Zipcode | city | state | latitude | longitude |
---|---|---|---|---|
06390 | Fishers Island | NY | 41.26194 | -72.00708 |
10020 | New York | NY | 40.75867 | -73.98024 |
10101 | New York | NY | 40.78075 | -73.97718 |
10107 | New York | NY | 40.76643 | -73.98273 |
10123 | New York | NY | 40.75149 | -73.99054 |
10129 | New York | NY | 40.78075 | -73.97718 |
Geographical distribution.
# Creating ggplot of matches ZipCodes
g <- ggplot(data=USzipCodesChild) + geom_point(aes(x=longitude, y=latitude, colour=3))
# simplify display and limit to the "lower 48"
g <- g + theme_bw() + scale_x_continuous(limits = c(-80,-72), breaks = NULL)
g <- g + scale_y_continuous(limits = c(40,45), breaks = NULL)

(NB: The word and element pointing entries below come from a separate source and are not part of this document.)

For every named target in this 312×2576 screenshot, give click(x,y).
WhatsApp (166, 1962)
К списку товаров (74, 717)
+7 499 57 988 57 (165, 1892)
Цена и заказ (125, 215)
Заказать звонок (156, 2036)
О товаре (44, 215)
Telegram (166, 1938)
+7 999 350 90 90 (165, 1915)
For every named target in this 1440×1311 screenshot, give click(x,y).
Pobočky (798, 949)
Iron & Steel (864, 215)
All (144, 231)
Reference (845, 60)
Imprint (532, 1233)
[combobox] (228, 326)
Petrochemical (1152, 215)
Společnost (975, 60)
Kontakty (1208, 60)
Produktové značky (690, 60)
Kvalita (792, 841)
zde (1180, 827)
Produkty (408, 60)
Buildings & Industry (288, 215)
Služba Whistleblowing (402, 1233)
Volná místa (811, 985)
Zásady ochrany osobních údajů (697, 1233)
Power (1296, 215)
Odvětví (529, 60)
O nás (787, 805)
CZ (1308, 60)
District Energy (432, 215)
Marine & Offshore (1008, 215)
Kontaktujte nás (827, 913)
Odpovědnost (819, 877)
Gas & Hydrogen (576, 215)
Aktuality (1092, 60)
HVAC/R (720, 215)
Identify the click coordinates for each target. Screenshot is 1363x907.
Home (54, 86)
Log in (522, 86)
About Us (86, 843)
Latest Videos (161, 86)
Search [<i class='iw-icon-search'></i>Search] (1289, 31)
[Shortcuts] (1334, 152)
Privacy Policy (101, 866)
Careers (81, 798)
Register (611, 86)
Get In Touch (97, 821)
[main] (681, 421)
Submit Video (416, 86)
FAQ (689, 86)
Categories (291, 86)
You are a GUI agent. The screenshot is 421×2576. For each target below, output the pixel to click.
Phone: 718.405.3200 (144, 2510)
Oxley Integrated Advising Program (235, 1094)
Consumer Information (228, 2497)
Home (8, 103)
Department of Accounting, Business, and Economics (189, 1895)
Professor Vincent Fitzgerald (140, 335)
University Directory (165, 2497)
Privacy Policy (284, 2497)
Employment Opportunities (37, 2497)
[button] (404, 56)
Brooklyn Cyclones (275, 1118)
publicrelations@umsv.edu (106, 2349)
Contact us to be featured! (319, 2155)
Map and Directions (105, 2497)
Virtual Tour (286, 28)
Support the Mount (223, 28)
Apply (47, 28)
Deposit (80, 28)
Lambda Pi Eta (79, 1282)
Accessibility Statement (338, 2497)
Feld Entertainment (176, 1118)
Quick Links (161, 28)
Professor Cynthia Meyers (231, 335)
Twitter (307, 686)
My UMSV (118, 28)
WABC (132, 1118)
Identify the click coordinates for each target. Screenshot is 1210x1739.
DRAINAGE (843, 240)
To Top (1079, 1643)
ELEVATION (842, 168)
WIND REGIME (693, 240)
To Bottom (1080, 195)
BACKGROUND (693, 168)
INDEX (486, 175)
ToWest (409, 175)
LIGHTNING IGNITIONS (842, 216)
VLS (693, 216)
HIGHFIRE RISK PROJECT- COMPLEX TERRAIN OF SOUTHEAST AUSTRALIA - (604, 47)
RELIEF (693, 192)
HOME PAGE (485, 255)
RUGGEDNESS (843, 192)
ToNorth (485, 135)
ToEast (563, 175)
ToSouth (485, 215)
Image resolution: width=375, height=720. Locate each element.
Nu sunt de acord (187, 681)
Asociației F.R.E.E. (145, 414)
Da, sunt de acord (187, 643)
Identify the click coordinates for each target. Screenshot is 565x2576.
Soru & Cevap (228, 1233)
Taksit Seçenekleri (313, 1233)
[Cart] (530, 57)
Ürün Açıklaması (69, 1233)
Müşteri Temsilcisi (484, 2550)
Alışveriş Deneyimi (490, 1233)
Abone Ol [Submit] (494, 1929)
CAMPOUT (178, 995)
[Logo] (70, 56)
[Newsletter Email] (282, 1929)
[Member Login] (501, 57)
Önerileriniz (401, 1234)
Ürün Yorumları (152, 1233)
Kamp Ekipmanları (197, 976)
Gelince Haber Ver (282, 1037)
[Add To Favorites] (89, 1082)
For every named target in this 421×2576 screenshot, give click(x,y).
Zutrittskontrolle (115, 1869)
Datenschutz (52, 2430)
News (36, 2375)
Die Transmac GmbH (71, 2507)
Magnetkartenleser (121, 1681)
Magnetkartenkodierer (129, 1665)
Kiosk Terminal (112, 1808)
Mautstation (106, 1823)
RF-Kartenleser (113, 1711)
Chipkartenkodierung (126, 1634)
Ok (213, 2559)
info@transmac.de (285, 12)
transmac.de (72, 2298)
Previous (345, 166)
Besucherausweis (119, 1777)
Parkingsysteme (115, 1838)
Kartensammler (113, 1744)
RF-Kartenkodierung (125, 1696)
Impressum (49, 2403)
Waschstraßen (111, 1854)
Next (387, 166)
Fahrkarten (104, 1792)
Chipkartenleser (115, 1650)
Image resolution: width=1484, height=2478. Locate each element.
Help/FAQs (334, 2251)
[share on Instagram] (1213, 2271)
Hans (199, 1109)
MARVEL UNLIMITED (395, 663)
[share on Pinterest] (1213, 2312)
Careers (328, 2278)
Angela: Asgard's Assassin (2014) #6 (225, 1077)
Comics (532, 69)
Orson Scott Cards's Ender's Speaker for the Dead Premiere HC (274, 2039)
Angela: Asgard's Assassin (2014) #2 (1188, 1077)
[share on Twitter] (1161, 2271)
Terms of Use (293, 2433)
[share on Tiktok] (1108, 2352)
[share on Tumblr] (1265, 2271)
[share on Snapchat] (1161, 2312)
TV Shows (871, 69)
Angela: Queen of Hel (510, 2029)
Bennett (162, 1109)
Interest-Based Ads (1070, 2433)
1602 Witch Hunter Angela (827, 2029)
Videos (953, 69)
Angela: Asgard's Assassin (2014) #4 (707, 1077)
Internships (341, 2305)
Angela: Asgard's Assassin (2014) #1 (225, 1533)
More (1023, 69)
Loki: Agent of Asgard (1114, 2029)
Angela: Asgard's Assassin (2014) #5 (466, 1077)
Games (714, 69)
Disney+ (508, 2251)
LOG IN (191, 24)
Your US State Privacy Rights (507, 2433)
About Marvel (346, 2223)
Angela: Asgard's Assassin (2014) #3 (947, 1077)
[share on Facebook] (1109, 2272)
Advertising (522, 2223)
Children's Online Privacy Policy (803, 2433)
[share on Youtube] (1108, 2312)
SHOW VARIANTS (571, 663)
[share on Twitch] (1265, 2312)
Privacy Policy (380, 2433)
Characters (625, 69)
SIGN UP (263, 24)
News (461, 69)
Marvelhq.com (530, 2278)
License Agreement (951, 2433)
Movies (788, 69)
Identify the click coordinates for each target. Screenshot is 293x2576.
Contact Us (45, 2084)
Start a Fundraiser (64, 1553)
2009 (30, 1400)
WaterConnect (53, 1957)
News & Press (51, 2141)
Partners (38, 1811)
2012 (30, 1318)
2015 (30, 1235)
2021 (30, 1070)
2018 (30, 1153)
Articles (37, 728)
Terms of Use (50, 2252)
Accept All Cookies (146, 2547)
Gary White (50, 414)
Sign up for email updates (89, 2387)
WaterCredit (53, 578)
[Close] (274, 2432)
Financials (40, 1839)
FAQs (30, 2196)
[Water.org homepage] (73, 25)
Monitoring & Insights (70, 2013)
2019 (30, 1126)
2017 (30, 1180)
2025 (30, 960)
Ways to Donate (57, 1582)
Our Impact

g <- g + theme(legend.position="none")
g
Conclusions
This is an interesting analysis and I believe it can play a great role in local discoveries related to OASDI Beneficiaries since it covers immediate surrounding areas.
For example, from the Region distribution we can visualize how the distribution is over the respective zipcodes having a better perspective on how respective populations are distributed.
Final conclusion:
Since there’s more data available, it will be interesting to perform more comparisons in regards of the years and states and any other “correlation” that we could find related to other entities as well.